DATA RECORDS:
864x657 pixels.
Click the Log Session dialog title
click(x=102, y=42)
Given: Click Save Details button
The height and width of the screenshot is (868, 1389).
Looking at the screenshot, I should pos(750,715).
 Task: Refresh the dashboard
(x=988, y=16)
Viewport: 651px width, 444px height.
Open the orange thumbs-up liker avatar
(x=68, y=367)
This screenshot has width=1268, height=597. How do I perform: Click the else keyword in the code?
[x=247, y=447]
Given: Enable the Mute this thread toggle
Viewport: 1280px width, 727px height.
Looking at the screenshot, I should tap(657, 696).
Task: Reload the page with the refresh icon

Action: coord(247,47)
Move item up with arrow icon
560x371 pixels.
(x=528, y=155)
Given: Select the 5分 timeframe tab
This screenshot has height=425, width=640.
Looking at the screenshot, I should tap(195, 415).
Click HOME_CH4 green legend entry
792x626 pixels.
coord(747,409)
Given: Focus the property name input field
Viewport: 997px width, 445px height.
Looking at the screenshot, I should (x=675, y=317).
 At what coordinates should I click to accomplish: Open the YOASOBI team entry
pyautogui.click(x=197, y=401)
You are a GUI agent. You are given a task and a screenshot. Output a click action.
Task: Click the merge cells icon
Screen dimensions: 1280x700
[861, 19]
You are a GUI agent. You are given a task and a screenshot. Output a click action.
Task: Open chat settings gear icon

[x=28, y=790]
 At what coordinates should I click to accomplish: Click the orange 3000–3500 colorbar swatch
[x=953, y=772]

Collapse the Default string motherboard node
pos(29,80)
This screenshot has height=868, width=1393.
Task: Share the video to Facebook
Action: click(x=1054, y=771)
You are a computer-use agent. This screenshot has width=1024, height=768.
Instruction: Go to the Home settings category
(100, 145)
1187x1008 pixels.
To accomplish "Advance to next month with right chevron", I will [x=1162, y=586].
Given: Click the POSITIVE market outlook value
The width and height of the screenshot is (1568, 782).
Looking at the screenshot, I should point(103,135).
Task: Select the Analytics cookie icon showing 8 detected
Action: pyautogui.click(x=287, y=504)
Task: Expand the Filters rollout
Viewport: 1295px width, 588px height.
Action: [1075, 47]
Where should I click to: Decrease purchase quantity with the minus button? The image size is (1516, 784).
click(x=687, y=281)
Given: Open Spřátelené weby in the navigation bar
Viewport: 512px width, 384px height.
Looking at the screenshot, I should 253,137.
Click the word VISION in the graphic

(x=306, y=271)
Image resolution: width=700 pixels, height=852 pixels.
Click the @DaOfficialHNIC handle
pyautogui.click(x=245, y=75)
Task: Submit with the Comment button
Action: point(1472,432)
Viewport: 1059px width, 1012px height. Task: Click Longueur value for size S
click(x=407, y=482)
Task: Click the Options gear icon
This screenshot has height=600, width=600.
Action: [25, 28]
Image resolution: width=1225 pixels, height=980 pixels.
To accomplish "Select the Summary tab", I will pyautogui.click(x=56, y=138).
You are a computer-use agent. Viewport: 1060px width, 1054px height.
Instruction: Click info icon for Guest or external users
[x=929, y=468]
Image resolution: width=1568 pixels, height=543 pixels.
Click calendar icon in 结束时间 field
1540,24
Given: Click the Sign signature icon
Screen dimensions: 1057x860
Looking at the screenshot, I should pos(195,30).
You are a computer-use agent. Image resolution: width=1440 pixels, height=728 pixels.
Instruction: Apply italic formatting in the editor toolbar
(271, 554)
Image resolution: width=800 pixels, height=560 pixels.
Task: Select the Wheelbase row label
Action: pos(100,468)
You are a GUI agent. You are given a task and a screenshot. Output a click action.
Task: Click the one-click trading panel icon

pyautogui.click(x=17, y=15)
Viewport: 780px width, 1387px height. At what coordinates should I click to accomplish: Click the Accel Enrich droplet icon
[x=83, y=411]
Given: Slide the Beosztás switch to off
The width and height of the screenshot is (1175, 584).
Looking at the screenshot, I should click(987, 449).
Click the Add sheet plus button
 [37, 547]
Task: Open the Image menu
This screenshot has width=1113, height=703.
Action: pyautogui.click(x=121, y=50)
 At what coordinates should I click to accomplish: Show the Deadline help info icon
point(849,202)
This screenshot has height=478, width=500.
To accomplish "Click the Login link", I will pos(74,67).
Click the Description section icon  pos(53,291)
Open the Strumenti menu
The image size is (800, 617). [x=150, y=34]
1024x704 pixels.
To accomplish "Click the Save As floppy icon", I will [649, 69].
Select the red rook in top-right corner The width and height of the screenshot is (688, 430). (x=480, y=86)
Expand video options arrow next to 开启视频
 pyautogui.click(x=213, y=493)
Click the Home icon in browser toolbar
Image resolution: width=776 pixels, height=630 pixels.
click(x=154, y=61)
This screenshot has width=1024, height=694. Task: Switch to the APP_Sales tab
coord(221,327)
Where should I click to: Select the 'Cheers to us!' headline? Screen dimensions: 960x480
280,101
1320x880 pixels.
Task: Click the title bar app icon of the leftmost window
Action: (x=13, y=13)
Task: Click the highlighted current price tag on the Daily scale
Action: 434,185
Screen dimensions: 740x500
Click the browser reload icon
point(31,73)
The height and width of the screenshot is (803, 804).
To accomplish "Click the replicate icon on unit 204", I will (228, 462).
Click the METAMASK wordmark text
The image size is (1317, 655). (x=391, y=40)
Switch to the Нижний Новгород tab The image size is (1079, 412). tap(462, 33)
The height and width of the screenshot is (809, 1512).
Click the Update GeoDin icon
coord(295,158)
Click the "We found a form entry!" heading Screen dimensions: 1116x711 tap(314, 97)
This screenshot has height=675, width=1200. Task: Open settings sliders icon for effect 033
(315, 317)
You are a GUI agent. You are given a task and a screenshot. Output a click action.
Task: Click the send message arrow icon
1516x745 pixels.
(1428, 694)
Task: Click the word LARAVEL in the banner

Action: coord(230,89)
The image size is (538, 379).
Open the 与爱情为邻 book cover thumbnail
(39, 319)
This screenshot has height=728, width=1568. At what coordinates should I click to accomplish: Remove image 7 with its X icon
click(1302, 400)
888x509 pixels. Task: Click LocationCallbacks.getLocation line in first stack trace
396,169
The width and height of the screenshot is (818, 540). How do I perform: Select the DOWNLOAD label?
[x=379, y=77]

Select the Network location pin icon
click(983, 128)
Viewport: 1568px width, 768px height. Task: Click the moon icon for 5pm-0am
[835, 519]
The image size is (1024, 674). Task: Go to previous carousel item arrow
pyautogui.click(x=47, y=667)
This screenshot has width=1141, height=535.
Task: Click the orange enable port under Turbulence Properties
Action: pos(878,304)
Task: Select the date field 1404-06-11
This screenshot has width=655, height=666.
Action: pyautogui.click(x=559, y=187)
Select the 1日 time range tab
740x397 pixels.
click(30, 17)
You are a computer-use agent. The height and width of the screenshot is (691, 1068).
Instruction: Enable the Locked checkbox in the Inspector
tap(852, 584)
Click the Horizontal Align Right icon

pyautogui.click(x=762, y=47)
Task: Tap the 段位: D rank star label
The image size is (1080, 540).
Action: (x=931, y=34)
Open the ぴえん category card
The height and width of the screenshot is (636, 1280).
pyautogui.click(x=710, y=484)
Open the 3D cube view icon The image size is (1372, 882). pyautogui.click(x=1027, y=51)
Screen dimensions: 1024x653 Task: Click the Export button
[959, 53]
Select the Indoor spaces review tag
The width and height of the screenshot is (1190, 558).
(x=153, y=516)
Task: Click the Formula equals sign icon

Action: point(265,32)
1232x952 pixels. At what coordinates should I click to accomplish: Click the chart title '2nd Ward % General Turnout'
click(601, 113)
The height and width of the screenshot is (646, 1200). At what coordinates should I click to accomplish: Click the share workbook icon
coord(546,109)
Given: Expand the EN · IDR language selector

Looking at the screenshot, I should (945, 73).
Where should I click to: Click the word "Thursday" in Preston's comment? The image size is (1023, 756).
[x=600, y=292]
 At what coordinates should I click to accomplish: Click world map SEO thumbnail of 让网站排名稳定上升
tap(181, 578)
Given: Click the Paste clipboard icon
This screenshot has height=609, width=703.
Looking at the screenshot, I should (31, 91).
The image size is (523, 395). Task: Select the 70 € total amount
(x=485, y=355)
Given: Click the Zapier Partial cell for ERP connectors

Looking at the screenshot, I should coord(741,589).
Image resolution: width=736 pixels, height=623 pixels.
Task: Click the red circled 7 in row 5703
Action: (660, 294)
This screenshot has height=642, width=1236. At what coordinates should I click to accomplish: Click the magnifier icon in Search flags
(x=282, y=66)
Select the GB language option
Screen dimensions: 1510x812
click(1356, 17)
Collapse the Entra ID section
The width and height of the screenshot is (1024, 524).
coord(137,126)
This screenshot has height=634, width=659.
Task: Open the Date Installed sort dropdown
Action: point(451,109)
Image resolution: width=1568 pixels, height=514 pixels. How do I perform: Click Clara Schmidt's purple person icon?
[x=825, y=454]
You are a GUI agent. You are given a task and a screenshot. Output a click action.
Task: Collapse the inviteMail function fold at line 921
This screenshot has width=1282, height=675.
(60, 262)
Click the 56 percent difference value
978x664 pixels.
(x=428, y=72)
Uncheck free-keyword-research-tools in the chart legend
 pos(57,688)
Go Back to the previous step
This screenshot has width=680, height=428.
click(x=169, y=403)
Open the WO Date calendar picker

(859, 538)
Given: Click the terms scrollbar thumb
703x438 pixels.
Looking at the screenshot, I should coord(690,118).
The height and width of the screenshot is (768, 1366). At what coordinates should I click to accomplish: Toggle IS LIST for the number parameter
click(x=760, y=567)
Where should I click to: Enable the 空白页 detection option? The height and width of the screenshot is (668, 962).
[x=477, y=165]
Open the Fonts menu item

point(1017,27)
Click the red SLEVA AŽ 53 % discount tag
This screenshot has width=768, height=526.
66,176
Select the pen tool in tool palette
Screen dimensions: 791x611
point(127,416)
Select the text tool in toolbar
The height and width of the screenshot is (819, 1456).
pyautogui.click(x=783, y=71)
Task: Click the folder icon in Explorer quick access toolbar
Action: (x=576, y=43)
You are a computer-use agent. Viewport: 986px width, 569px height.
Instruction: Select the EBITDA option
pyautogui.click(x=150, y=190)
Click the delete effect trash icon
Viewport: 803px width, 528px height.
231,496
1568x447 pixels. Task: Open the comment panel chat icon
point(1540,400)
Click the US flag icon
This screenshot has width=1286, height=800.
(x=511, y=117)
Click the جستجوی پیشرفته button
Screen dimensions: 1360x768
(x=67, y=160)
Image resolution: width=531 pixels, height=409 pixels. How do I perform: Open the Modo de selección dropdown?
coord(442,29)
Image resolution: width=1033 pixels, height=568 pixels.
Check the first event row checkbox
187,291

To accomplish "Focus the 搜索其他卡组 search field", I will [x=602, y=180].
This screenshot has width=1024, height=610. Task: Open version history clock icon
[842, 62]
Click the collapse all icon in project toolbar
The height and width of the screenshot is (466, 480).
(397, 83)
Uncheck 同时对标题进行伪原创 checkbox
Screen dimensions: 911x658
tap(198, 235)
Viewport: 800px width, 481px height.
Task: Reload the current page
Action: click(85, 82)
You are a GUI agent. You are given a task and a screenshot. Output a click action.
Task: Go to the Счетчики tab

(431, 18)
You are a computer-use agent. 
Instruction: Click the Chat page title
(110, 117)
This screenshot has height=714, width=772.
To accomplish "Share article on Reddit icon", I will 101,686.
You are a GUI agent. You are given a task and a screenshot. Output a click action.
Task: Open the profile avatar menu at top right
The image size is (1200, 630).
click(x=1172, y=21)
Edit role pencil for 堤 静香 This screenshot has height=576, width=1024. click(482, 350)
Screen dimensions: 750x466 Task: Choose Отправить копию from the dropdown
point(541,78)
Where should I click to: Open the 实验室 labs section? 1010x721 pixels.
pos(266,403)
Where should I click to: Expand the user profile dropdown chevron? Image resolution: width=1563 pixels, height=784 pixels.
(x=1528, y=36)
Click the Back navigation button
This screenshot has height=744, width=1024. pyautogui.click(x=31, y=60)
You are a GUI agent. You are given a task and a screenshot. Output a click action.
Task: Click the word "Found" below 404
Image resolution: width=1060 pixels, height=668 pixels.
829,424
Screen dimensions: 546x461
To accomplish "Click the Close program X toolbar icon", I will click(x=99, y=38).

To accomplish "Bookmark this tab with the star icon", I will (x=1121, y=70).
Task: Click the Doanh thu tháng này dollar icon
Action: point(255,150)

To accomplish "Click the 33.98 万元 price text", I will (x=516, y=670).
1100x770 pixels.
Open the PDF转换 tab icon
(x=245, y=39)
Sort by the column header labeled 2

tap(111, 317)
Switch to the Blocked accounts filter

ASSIGNED TASK: Could you copy each line from the listing that has the word "Save" in it?

SOLUTION FOR THIS PROBLEM:
Given: Click Save Details button
To accomplish "Click the Save As floppy icon", I will [649, 69].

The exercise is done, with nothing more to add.